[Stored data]
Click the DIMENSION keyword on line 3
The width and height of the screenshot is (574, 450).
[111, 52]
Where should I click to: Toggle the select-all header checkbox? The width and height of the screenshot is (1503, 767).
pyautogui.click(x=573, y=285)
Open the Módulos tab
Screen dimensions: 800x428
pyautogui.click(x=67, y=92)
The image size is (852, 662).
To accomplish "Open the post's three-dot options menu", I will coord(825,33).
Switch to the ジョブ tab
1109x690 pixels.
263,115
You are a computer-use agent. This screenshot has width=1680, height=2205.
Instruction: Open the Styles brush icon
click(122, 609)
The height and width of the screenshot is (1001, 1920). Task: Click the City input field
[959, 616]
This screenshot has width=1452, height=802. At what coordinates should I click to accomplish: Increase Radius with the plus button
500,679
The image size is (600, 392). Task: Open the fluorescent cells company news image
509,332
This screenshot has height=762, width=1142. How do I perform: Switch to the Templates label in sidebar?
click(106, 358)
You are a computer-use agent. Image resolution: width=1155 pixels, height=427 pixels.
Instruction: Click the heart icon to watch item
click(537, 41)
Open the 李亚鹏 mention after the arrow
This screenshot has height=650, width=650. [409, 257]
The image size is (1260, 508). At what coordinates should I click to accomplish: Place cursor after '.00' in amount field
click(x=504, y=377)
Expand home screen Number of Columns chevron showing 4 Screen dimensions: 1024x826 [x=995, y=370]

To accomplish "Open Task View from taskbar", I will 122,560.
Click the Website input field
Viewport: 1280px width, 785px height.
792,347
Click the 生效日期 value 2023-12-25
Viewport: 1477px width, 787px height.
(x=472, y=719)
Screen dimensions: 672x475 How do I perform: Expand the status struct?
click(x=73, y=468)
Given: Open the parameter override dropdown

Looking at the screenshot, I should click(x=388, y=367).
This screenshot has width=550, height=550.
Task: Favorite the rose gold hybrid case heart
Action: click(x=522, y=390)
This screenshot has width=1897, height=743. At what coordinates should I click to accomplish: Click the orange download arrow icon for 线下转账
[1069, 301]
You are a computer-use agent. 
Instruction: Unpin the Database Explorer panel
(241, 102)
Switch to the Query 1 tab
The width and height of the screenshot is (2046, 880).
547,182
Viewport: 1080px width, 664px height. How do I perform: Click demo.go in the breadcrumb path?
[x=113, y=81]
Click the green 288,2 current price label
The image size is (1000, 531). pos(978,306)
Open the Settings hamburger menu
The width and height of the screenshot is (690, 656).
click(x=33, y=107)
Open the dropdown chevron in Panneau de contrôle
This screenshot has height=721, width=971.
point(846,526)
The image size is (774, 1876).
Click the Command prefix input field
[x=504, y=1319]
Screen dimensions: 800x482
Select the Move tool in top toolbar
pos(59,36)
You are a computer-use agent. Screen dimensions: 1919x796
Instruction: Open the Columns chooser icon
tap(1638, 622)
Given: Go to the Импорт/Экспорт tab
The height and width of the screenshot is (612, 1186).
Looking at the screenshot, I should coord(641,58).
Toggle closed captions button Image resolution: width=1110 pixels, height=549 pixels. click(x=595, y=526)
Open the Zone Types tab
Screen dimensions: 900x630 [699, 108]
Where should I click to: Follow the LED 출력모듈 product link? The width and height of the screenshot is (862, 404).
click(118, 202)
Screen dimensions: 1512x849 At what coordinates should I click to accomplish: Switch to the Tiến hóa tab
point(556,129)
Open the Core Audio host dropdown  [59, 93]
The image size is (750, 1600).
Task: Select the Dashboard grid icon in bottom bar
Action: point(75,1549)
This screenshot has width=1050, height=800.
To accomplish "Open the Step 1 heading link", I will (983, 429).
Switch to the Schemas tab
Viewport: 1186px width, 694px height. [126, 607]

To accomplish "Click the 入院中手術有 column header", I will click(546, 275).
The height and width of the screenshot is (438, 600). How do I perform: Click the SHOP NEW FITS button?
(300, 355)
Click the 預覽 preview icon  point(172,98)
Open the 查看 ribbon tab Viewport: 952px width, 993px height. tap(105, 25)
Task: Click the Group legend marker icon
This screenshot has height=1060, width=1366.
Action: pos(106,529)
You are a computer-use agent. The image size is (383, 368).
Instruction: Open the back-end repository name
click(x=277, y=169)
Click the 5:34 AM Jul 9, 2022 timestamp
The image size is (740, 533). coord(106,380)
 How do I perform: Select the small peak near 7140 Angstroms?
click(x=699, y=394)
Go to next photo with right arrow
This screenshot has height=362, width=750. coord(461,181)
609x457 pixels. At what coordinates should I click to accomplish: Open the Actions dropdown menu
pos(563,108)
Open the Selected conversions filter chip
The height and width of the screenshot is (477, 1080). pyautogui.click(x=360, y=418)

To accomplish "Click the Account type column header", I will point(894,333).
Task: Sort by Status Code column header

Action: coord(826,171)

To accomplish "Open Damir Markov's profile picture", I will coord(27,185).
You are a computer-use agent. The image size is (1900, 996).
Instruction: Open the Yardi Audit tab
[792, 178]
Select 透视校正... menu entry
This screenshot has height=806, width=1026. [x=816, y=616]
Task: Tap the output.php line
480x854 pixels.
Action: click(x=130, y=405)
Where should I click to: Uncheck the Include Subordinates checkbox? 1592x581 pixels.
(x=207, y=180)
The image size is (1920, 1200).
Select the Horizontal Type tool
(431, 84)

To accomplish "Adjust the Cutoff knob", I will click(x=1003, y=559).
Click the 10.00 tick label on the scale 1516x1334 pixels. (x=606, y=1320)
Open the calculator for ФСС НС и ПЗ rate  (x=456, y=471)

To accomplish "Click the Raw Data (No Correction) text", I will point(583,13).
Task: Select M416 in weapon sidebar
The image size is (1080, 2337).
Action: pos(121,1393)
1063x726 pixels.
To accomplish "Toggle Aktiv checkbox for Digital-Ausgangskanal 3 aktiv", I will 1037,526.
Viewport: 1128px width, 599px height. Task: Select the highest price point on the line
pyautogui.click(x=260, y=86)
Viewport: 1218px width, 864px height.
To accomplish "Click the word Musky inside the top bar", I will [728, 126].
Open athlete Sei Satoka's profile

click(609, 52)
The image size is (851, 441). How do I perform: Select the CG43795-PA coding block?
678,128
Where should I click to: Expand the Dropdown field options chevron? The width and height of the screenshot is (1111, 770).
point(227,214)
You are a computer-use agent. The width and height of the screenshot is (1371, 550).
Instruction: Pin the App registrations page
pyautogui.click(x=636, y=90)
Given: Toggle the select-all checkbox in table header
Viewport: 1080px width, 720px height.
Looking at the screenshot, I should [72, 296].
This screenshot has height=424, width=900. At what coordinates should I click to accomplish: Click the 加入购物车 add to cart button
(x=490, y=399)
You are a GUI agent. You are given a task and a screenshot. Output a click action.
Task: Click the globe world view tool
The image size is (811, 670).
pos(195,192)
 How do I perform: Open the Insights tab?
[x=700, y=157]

▶ **ASSIGNED TASK**
When a line among the entries above contains "computer", copy it.

▶ **EXERCISE RESPONSE**
You are a computer-use agent. This screenshot has width=1680, height=2205.
You are a computer-use agent. Image resolution: width=1155 pixels, height=427 pixels.
You are a computer-use agent. 
You are a computer-use agent. Screen dimensions: 1919x796
You are a computer-use agent. The image size is (383, 368).
You are a computer-use agent. The image size is (1900, 996).
You are a computer-use agent. The width and height of the screenshot is (1371, 550).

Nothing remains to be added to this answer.